◆ **Consigne**: Dans le texte ci-dessous sur le mode de scrutin, relevez les options énumérées entre parenthèses pour la mise en place du scrutin proportionnel.

◆ **Texte présenté**:
Au regard des résultats électoraux de 2022 et, a fortiori, de 2024, on peut difficilement soutenir qu’il n’y aurait pas de diversité dans la représentation : on compte aujourd’hui onze groupes parlementaires à l’Assemblée nationale. Par conséquent, la nécessité d’introduire une part de scrutin proportionnel afin d’assurer une meilleure représentativité ne se justifie pas. À l’inverse, cette introduction rend le scrutin plus complexe, ce qui est rarement un facteur de confiance des électeurs, car le scrutin majoritaire a le mérite de la simplicité là où le scrutin proportionnel a le travers de la complexité et offre, d’ailleurs, de très nombreuses voies différentes pour sa mise en place (un ou deux tours, prime majoritaire ou non, seuils d’accès à la représentation, etc.).
Ensuite, la démocratie, comme « gouvernement du peuple, par le peuple et pour le peuple », est certes tournée vers le « peuple », mais aussi vers le « gouvernement », qu’il ne faut pas oublier. Or gouverner, c’est décider et, pour décider, il ne faut point être entravé. Il ne s’agit pas de dire qu’il faut décider de façon unilatérale, sans discussion aucune, mais il ne faut pas non plus verser dans l’excès inverse, consistant à associer une multitude de partenaires à la prise de décision, conduisant à des négociations éternelles et perpétuelles, empêchant toute décision efficace. Surtout dans un pays où la recherche du compromis est davantage associée à la compromission qu’à la sagesse.

[Lignes issues d'une source de données]
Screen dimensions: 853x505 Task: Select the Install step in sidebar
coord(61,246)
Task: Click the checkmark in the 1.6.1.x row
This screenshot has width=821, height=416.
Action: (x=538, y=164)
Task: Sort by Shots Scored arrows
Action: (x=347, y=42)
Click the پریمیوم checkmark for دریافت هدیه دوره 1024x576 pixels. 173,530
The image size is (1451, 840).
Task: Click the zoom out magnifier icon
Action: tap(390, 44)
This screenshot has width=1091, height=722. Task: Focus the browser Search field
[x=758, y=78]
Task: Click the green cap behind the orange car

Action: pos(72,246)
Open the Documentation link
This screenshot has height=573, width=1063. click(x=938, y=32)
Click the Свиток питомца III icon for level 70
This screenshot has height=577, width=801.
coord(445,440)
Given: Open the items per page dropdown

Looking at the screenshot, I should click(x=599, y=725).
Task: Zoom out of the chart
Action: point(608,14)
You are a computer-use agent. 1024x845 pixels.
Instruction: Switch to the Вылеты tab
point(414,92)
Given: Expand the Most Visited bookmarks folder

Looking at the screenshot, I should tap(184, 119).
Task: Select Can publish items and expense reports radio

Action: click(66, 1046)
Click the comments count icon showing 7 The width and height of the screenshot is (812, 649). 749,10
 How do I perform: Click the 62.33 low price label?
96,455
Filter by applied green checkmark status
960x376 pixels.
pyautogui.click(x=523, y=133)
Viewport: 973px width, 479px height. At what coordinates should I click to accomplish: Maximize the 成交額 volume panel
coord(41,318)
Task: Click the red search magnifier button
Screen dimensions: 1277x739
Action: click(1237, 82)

◆ **Résultat attendu**:
- un ou deux tours
- prime majoritaire ou non
- seuils d'accès à la représentation